Fredrik Bäckhed får motsvarande 28 miljoner kronor från EU till forskning som kan leda till en ny behandling för både hjärtsvikt och leversjukdom.
Photo: Johan Wingborg

Developing a novel treatment for heart failure


Gut bacteria can form a substance that seems to contribute to stiffening of the heart, liver, and other organs, potentially boosting the risks of heart failure and liver disease. Professor Fredrik Bäckhed has just been awarded a substantial grant from the EU to develop this discovery in the direction of a therapy to stop the bacteria secreting the harmful molecule.

The EU grant provides EUR 2.5 million (just over SEK 28 million) for Fredrik Bäckhed over five years. In the years to come, he and his colleagues will jointly develop the group’s earlier findings further, toward an entirely new treatment strategy designed to influence the gut microbiota.

“Looking for ways to treat the gut microbiota, instead of using drugs to influence the body's cells, is a completely new concept,” says Fredrik Bäckhed, Professor of Molecular Medicine at Sahlgrenska Academy, University of Gothenburg.

Treating the bacteria

Fredrik Bäckhed
Fredrik Bäckhed
Photo: Johan Wingborg

The EU-funded research trajectory is based on findings published by Bäckhed’s group in the journal Cell five years ago, when they showed how type 2 diabetes changes the metabolism of histidine, an amino acid, with the production of imidazole propionate in the bacteria as a result.

In their continued research on this molecule, the group has been able to connect it with fibrosis, which entails the stiffening of various tissues in the body — in this case, especially the heart and liver. The group has conducted several small-scale studies that have supported the notion that the molecule may be linked to heart failure in humans. However, the results need to be repeated in further studies over the next few years.

“Our greatest chance of realizing the concept is probably for it to work in people on the way to developing heart failure. But we hope that the therapy will be effective for those who already have heart failure as well. It would then be a much-needed treatment for heart failure, retaining cardiac pumping capacity, where no evidence-based treatment is currently available,” Bäckhed says.

The treatment will also be highly relevant for the liver disease non-alcoholic steatohepatitis (NASH), for which there is currently no established treatment.

The treatment that the research group is aiming at is therefore an alternative to antibiotics, probiotics, or ordinary drugs affecting the body’s cells.

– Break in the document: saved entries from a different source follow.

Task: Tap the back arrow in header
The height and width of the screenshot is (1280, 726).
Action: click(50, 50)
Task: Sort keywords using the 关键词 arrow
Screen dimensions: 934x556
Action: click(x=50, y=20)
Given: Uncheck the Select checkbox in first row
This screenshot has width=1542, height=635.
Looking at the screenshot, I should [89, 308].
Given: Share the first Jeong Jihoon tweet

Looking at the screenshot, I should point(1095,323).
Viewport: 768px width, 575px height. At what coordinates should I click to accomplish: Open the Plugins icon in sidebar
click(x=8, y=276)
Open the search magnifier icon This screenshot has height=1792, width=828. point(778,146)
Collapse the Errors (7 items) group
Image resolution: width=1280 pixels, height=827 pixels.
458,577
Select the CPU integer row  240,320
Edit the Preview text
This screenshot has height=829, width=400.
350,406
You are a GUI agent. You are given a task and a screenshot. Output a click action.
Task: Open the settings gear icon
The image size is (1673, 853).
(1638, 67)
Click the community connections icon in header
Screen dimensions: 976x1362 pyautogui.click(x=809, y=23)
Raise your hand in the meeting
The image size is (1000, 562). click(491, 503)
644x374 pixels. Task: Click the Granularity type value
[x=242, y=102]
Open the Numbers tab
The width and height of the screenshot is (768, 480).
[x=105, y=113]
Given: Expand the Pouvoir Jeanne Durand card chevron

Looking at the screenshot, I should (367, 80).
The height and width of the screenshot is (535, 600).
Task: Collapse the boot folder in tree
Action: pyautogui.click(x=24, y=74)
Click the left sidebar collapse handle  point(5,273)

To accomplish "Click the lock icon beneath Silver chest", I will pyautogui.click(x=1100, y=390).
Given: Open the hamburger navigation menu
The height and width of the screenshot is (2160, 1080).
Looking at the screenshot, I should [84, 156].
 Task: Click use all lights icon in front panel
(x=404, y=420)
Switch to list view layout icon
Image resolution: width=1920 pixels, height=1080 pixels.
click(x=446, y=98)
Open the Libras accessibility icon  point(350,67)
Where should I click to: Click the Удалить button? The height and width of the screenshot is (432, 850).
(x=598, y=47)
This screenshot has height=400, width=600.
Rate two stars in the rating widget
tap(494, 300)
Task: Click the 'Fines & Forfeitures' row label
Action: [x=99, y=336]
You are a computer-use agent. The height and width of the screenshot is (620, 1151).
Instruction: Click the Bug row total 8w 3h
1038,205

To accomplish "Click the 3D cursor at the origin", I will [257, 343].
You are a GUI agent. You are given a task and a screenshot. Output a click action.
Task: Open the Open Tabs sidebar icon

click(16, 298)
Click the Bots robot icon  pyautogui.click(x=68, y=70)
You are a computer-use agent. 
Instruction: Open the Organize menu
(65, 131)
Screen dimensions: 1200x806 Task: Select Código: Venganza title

Here, the active substance will target gut bacteria instead, by blocking the enzyme that produces imidazole propionate.

Artificial lab-grown intestine

A glass container with a brown-yellow liguid, sized like a small football, on lab bench.
Bioreactors serve as a sort of artificial intestine in the lab.
Photo: Nicklas Elmrin

In humans, the intestinal microbiome comprises roughly one kilogram of bacteria. By interacting with its host, it affects human health to such a high degree that the microbiome is now increasingly being regarded as an endocrine organ in its own right. In recent years, research has shown that disturbances in the microbiome can contribute to various disorders, including cardiovascular disease, in humans.

“We must also study the overall effect of the new treatment on the gut microbiota, in order to avoid eliminating mechanisms that maintain a favourable environment for bacteria in the gut. So, we’re treating intestinal bacteria in bioreactors, a sort of artificial intestine, in our lab,” Bäckhed says.

He has brought into the project an outstanding research team, with wide-ranging and advanced skills. Experts in microbiology and biochemistry will study how the enzyme works. Meanwhile, physiologists will explore how the molecule affects the progression of fibrosis, and biochemists schooled in structural biology and medicinal chemistry will develop molecules that can be tested for their ability to stop the enzyme’s function. The research group also collaborates with other researchers not only in Sweden but also, for example, in the Netherlands, Germany and the U.S.

Two researchers at the University of Gothenburg received the ERC Advanced Grant 2022

In addition to Fredrik Bäckhed, one more researcher will receive an ERC Advanced Grant in 2022. It is Randi Hjalmarsson, professor of economics at the School of Business, Economics and Law, who is researching how criminal cycles can be broken.